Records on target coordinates

====

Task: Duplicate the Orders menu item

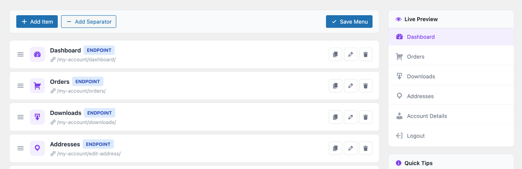Action: 335,86
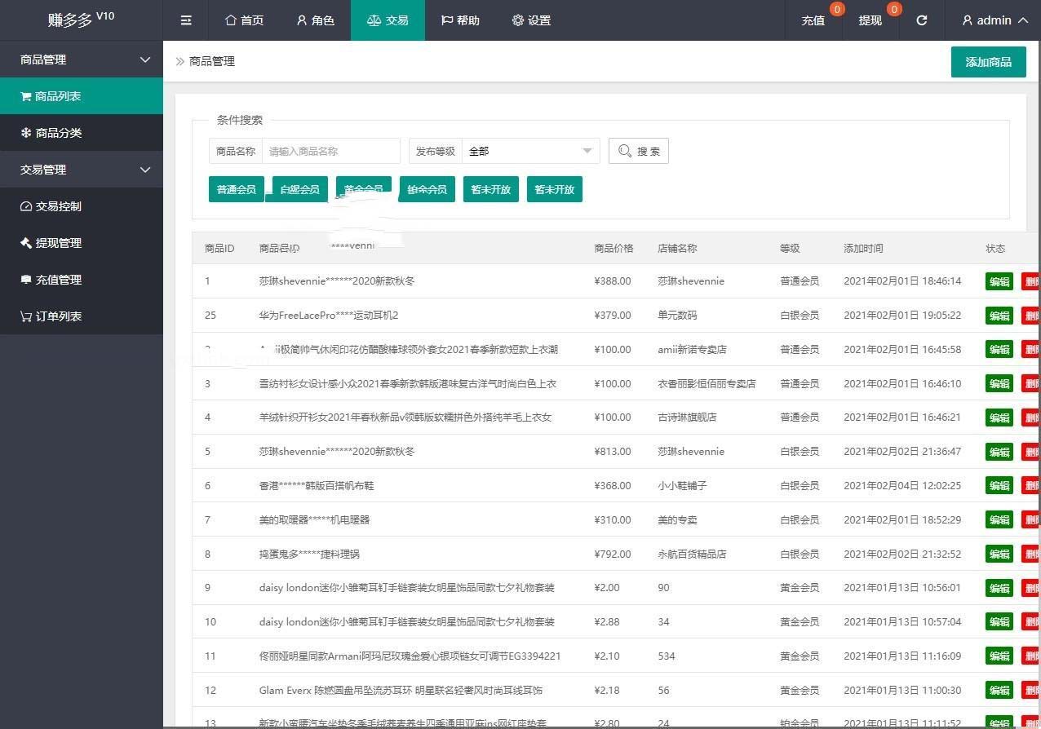Open 充值管理 sidebar entry

click(x=82, y=280)
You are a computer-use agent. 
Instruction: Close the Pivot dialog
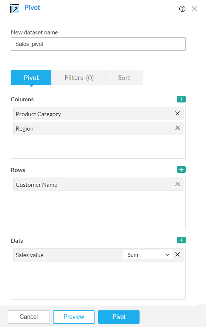(195, 9)
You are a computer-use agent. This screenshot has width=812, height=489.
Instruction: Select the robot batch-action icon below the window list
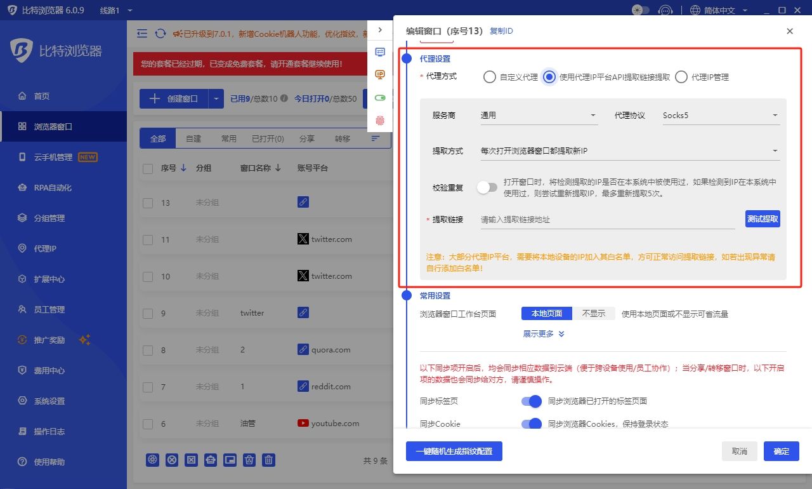click(x=210, y=460)
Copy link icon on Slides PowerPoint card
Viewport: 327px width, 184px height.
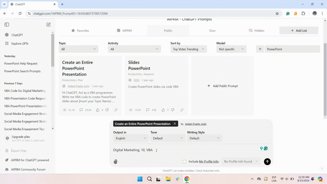tap(182, 110)
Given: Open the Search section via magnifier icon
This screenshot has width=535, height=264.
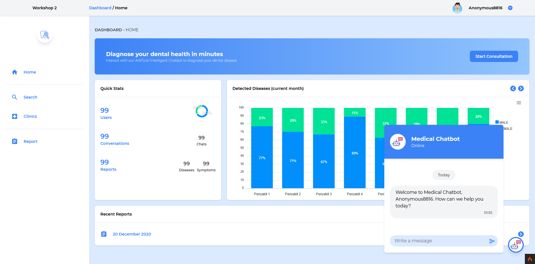Looking at the screenshot, I should pyautogui.click(x=15, y=97).
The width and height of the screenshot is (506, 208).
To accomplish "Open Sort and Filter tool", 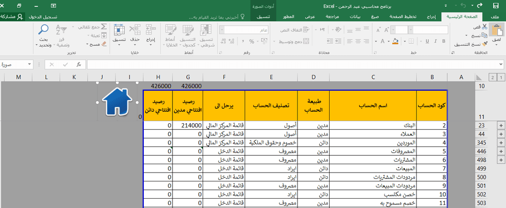I will click(61, 30).
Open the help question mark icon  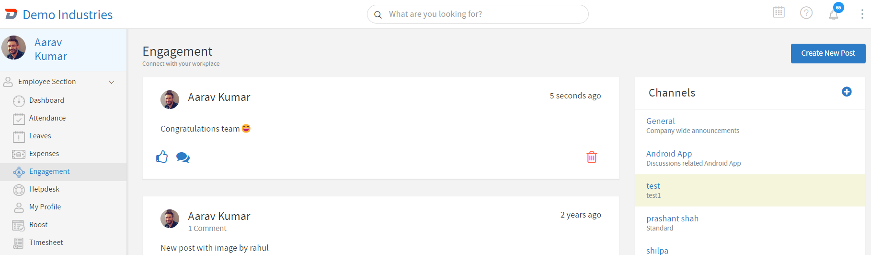[806, 13]
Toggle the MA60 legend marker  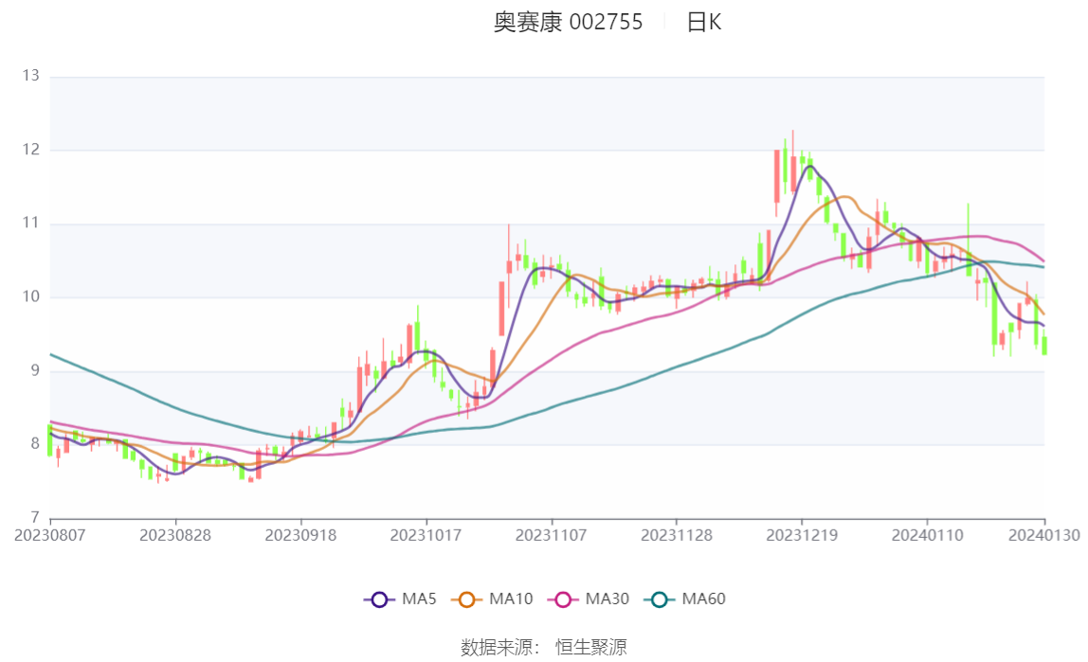660,599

====

• **WHAT IS BEING ASKED**: Count the lines of the records that contain the string "width". Give only the number.

• **SOLUTION TO THE EXERCISE**: 4